The teacher (Mr. R) was a math teacher. He lived in his bubble and my guess is he had no children, or no boys. I had excessive mental energy without a proper outlet or direction. I managed to change every Apple 'error' sound to an annoying rendition of his name (Mr.R) would ring out on every computer until it was corrected.

While I may have been smarter and more talented than him - I was not above him in any respect during school. He had more experience and grounding in life - of which he offered me zero.

In hindsight I wish he did the following, which is how I behave today with others; ask hard questions and give them direction to meet their goals.

I do not blame my parents for their inability to see I was in the top 2% of intelligence. I cannot blame the teacher really either. Each of us have potential to be wonderful at something. We need to learn what it is and have the ability to use our talent. I finally learned my talent despite my desire for status. I ignored status, adopted the idea that I need to to develop my talent, and it has now paid off dividends.

Being happy is actually very simple, just not easy. Do the things that make you happy.

1 comments

>I do not blame my parents for their inability to see I was in the top 2% of intelligence.

Bro. Is this not status seeking? This statement is arrogant. But it could be true.

>I ignored status, adopted the idea that I need to to develop my talent, and it has now paid off dividends.
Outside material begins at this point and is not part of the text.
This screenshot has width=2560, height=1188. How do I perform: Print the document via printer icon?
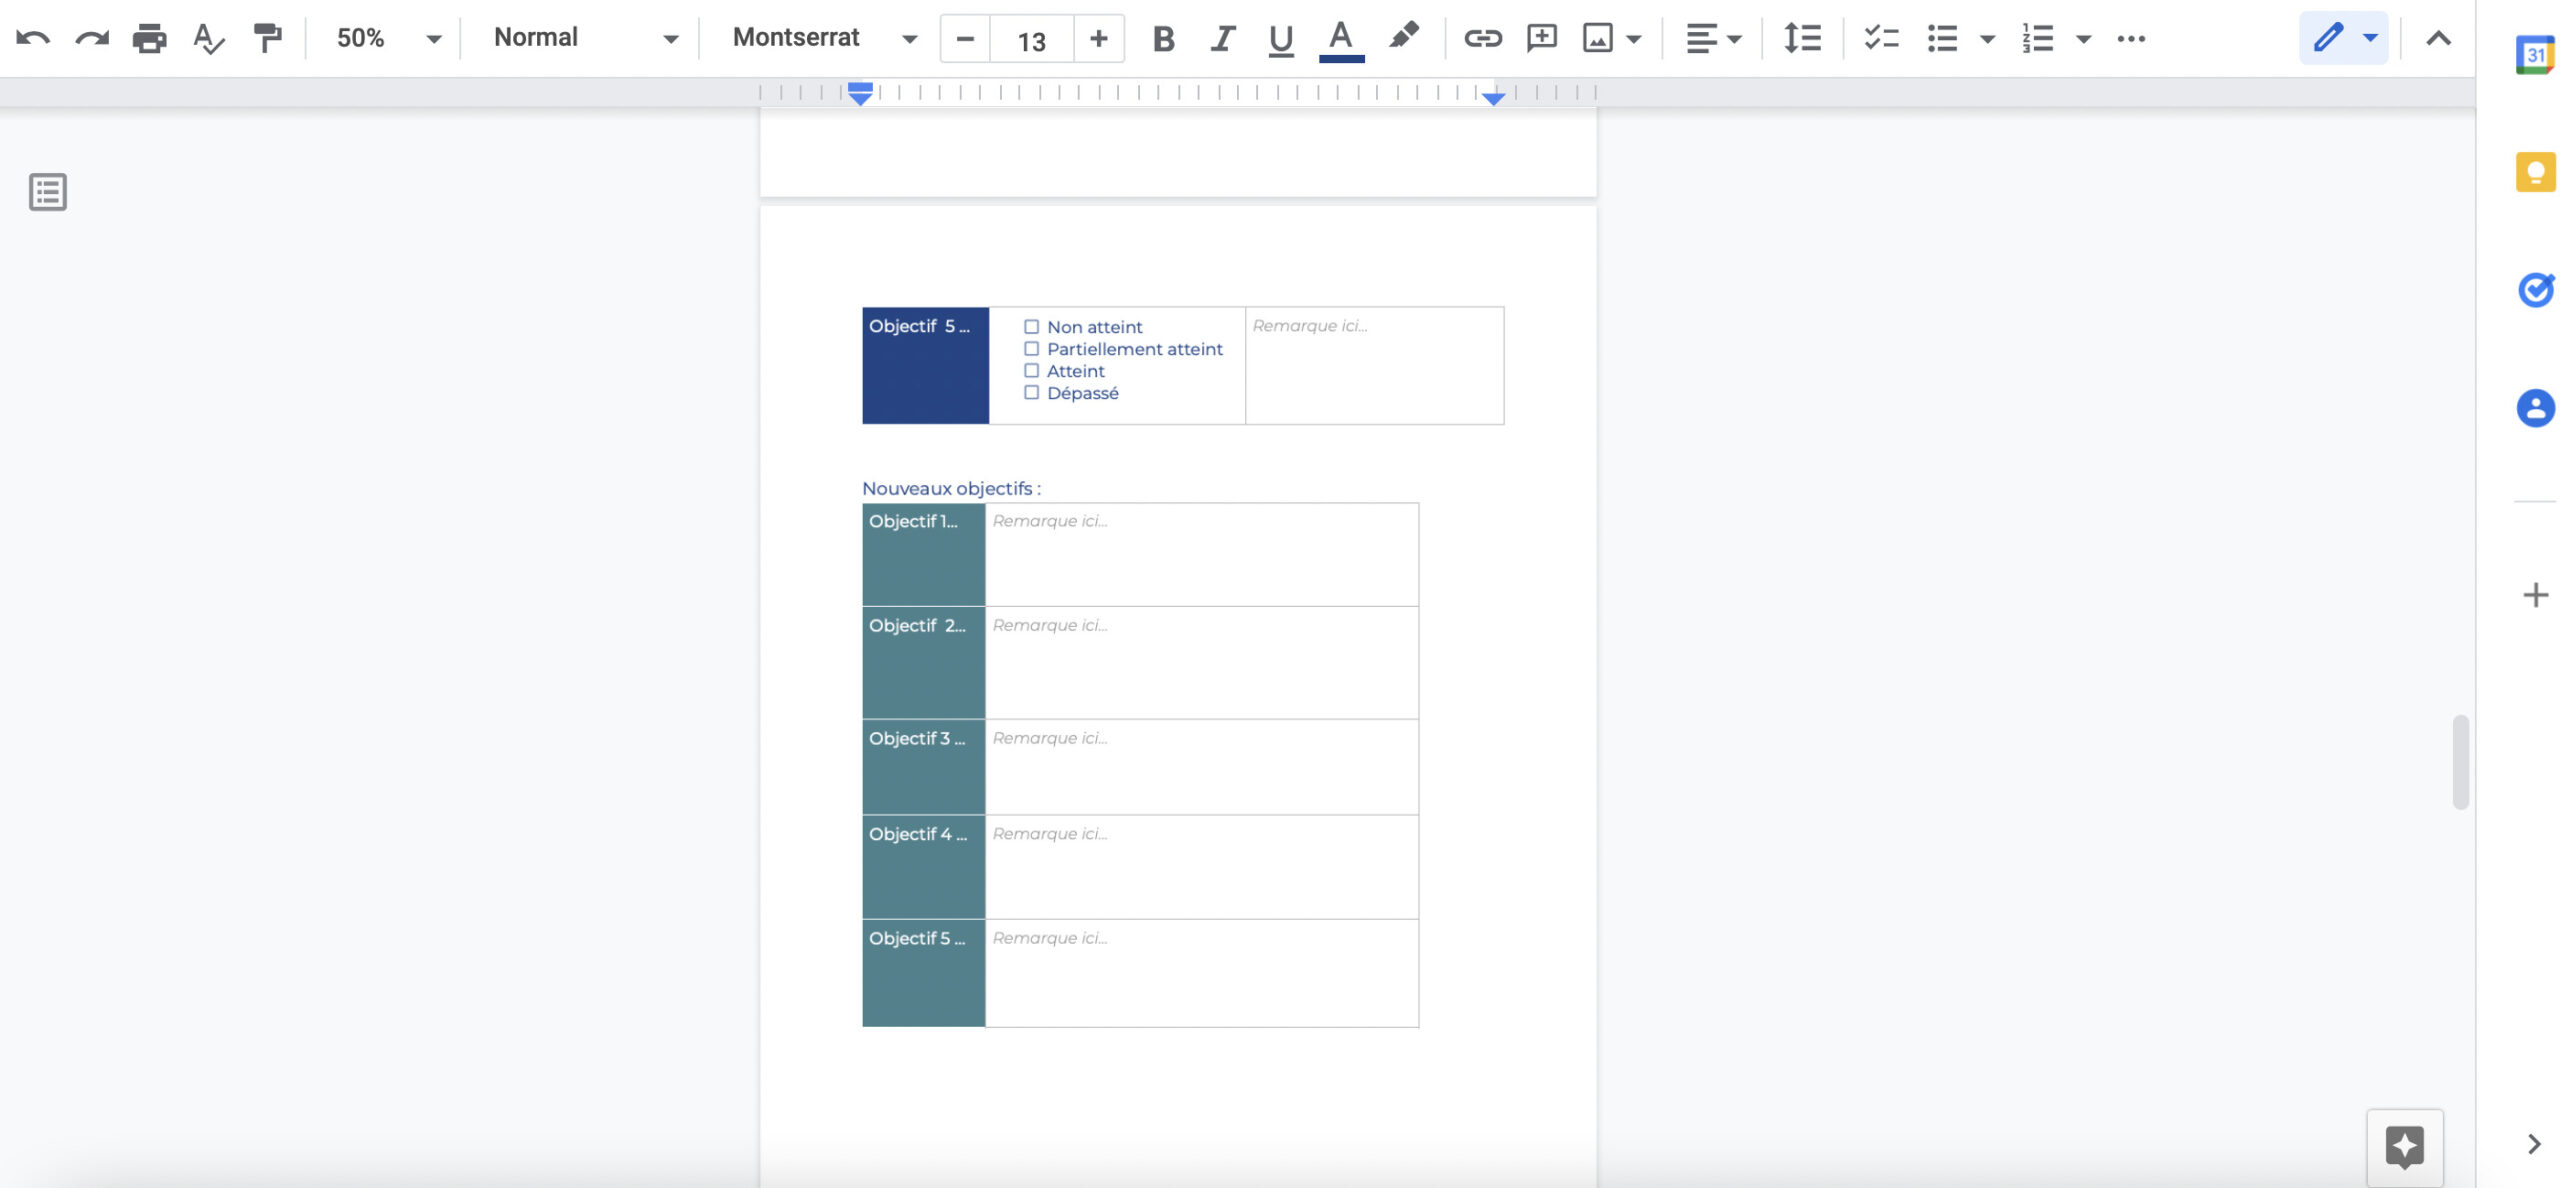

What sort of dividends? I bet you it's related to higher status.

>Being happy is actually very simple, just not easy. Do the things that make you happy.

In a way you're right. It's paradoxical because of the human drive for status. Gaining high status involves a lot of stress and activities that don't inherently make someone happy. It's a competitive world for a high status position.

Not competing is low stress and involves many behaviors that make you happy. But ironically while one part of you is happy, another part of you is unhappy because you are aware of your low status.

So people usually choose a middle ground. Everyone basically seeks status to some form or degree, it is fundamentally impossible to have this status seeking be absent. The person I'm talking with more likely meant that he... like many people ... compromised on status.

I would assume it is not true and yet I say I am 6'5" you believe me?

We could debate the idea of status, happiness, and motives although we would split ideas into atoms until there is nothing of substance to discuss.

I will answer your question: What sort of dividends - at one point I wanted a specific title, degree, job type until a discussion and decision I had one day that lead me to take a different approach. There are many exercises that determine your true motive. You are offered a job at 4x your income. No one will know your name and your work has no value outside of income. Would you take it? You are offered your dream job, title, schedule, etc at 50% of your current income. Would you take it? Once you find the combination of values in the equation you discover what makes you happy. Me: No stress. Work from home. Using my skills at least 50% of the time. Zero tracking of hours.